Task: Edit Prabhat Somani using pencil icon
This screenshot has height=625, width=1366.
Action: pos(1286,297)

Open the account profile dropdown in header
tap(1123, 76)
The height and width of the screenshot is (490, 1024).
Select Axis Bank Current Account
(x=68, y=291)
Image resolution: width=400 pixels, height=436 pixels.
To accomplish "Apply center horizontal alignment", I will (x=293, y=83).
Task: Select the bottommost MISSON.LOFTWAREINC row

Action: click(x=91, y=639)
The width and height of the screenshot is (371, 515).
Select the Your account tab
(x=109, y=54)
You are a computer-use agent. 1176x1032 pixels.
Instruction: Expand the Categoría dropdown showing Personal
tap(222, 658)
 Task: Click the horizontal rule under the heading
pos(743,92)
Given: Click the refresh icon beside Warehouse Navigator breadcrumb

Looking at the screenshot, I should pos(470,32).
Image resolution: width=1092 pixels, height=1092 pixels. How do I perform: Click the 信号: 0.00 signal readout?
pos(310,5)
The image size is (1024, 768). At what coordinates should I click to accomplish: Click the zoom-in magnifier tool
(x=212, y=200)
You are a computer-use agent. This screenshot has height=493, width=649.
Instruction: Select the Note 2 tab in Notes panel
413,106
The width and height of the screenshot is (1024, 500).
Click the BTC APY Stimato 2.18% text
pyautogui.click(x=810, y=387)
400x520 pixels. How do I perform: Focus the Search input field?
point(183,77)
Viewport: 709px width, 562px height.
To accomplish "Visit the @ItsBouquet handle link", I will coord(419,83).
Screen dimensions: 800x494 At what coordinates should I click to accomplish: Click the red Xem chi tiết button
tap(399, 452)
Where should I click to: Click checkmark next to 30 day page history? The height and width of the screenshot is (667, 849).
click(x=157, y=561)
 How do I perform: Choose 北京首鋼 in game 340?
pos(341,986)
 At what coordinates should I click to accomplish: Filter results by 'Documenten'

:: REQUIRED WORK ::
Return exactly the lines from the one containing "You are a computer-use agent. 1176x1032" through the last line of the records above, both included, and nothing else.

:: EXERCISE RESPONSE ::
You are a computer-use agent. 1176x1032 pixels.
Instruction: Expand the Categoría dropdown showing Personal
tap(222, 658)
 Task: Click the horizontal rule under the heading
pos(743,92)
Given: Click the refresh icon beside Warehouse Navigator breadcrumb

Looking at the screenshot, I should pos(470,32).
Image resolution: width=1092 pixels, height=1092 pixels. How do I perform: Click the 信号: 0.00 signal readout?
pos(310,5)
The image size is (1024, 768). At what coordinates should I click to accomplish: Click the zoom-in magnifier tool
(x=212, y=200)
You are a computer-use agent. This screenshot has height=493, width=649.
Instruction: Select the Note 2 tab in Notes panel
413,106
The width and height of the screenshot is (1024, 500).
Click the BTC APY Stimato 2.18% text
pyautogui.click(x=810, y=387)
400x520 pixels. How do I perform: Focus the Search input field?
point(183,77)
Viewport: 709px width, 562px height.
To accomplish "Visit the @ItsBouquet handle link", I will coord(419,83).
Screen dimensions: 800x494 At what coordinates should I click to accomplish: Click the red Xem chi tiết button
tap(399, 452)
Where should I click to: Click checkmark next to 30 day page history? The height and width of the screenshot is (667, 849).
click(x=157, y=561)
 How do I perform: Choose 北京首鋼 in game 340?
pos(341,986)
 At what coordinates should I click to accomplish: Filter results by 'Documenten'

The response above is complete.